Figure 2. Anatomy-guided clustering and functional organisation of the IPL

a, EM-reconstructed example BCs from. b, Mean BC stratification profiles of all known BCs (see text). Colours indicate cluster allocation in all subsequent figures. c, Prior probabilities of scan fields recorded at two IPL depths (A: 1.7; B: 0). d, Mean glutamate response (n=8,448 ROIs) of every cluster to local and full-field chirp, full-field flashes and temporal RF kernels. e, Polarity index (Methods) (n=8,448) as function of IPL depth. Shading corresponds to median ± s.d. for every IPL bin (n=13 bins). Cluster means (± s.d.) are overlaid. f–h like e for plateau index, delay and receptive field diameter (Methods). e–g were estimated from local chirp step responses.

Figure 3. Surround activation increases functional diversity across BCs

a, Correlation between cluster means of local (top) and full-field (bottom) chirp responses. b, Mean correlation between local and full-field chirp responses for each cluster with all other clusters of the same (top) and opposite (bottom) polarity (mean: ρ_local =0.9 vs. ρ_full-field=0.7 and ρ_local =−0.3 vs. ρ_full-field=−0.5, p<0.001, n=14, non-parametric paired Wilcoxon signed-rank test). Mean ± s.d. in black. c, Mean chirp responses of C₆ and C₉, with linear correlation coefficient (ρ) of whole trace or contrast ramp.

Figure 4. Opposite effects of GABA- and glycinergic ACs on BC output

a, Local (grey) and full-field (black) chirp responses for control condition and GABA receptor block, with linear correlation coefficient (ρ) between each pair. b, Schematic illustrating the effects of GABA receptor block (TPMPA/Gbz; 75/10 μM). c, Linear correlation coefficients of local and full-field chirp responses across different clusters for GABA receptor block (p<0.05, n=10 from 5 scan fields and 4 mice, non-parametric paired Wilcoxon signed-rank test). d–f like a–c but for glycine receptor block (Strychnine; 0.5 μM). p<0.001, n=8 from 4 scan fields and 3 mice.

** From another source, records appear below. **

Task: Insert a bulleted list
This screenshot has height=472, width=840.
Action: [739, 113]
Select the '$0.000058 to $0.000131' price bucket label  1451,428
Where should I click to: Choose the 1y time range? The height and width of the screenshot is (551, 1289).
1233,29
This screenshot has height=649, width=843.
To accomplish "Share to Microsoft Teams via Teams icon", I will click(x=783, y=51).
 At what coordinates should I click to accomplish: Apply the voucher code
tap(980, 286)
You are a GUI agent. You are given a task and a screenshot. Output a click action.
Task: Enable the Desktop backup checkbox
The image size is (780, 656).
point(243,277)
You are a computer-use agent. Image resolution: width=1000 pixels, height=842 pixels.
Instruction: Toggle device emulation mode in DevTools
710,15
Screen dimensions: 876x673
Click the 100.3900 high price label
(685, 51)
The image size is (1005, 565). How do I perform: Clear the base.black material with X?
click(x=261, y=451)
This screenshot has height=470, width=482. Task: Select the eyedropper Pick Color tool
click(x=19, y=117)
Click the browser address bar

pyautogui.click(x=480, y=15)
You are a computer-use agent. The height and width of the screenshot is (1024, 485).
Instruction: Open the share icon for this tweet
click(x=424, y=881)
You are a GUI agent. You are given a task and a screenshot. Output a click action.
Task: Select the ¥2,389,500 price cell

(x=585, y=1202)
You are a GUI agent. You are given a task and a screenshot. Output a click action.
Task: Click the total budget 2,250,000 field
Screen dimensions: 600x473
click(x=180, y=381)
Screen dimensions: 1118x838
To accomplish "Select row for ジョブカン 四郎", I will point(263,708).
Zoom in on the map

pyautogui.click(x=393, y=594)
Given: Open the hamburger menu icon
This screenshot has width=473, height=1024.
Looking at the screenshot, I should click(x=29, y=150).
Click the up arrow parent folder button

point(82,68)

Figure 5. Differential centre-surround organisation underlies BC functional diversity

a, Schematic of ring noise stimulus (ring width: 25 μm). b, Centre-surround time kernels of an example cluster for 8 rings (C_X; Methods, cf. Extended Data Fig. 9a). Dashed line at t=0. c, Normalised time (top) and space (bottom) kernels of C_X. Space kernels are Gaussian fits of centre and surround activation, circles indicate original data points (Methods). d, Predicted centre-surround activation ratios (CSRs) to local (top) and full-field (bottom) spot-stimuli from activation of centre (light grey) and surround (dark grey). e, Normalised effective time kernels of C_X for different stimulus diameters (left) and for 100 and 500 μm (right). f, Normalised spectra of predicted time kernels shown in (e, right). g, Normalised spectra predicted for Off- (top) and On-clusters (middle) during local (left) and full-field (right) stimulation with mean ± s.d. shown in black/grey (bottom). h, Measured time kernels (left) and frequency spectra (right) for a local and full-field spot noise stimulus (C₁ and C₆). i, Measured and predicted correlation of time kernels for local, full-field and surround-only stimulation (data: p<0.001, n=13, non-parametric paired Wilcoxon signed-rank test; model: both p<0.001, n=14). Black: mean ± s.d.. j, Average correlation ± s.e.m. across predicted cluster time kernels for different stimulus diameters.